**SOURCE INFORMATION**.
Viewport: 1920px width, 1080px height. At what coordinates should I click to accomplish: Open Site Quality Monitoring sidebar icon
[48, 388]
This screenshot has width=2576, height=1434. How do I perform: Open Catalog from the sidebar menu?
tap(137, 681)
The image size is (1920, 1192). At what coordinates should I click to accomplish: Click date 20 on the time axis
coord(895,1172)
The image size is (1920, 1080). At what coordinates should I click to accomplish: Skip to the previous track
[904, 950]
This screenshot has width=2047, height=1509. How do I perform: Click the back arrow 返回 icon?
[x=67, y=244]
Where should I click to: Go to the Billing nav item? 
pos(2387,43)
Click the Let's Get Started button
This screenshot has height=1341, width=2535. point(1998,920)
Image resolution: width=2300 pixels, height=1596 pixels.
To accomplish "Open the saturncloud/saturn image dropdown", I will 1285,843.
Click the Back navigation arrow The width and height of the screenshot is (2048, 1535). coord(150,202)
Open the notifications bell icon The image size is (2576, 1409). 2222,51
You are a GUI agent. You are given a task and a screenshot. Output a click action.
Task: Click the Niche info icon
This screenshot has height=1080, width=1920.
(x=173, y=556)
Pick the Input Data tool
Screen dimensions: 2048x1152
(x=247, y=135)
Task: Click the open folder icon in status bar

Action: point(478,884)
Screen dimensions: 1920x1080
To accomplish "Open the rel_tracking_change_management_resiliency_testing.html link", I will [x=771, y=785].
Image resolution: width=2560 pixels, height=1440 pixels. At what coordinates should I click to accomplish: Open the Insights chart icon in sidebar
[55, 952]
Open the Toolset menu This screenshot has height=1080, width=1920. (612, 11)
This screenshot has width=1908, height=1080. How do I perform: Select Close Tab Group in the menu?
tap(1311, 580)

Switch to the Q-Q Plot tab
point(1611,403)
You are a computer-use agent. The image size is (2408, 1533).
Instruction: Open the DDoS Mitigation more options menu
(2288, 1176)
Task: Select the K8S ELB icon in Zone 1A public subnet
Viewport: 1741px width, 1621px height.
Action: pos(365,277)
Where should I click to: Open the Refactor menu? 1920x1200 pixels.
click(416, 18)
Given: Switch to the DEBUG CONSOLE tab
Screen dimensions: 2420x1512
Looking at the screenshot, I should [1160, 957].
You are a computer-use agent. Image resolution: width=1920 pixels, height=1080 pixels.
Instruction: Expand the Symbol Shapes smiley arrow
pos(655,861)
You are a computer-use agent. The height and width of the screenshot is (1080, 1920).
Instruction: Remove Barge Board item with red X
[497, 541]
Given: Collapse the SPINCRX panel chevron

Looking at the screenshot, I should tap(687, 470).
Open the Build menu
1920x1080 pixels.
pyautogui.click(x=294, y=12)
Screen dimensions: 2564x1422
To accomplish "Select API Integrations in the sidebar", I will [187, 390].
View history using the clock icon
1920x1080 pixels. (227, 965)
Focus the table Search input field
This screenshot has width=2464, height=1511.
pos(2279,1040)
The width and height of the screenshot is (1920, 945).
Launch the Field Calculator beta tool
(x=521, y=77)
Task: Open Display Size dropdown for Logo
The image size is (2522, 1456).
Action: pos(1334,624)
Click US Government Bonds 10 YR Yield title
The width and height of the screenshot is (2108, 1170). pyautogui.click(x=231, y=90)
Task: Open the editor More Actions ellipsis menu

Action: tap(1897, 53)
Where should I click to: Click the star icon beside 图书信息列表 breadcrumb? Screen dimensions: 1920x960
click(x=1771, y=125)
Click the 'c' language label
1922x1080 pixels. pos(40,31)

**YOUR TASK**. Each line above that includes the word "will" is to be copied.

**RESPONSE**.
To accomplish "Open the saturncloud/saturn image dropdown", I will 1285,843.
To accomplish "Open the rel_tracking_change_management_resiliency_testing.html link", I will [x=771, y=785].
To accomplish "Select API Integrations in the sidebar", I will [187, 390].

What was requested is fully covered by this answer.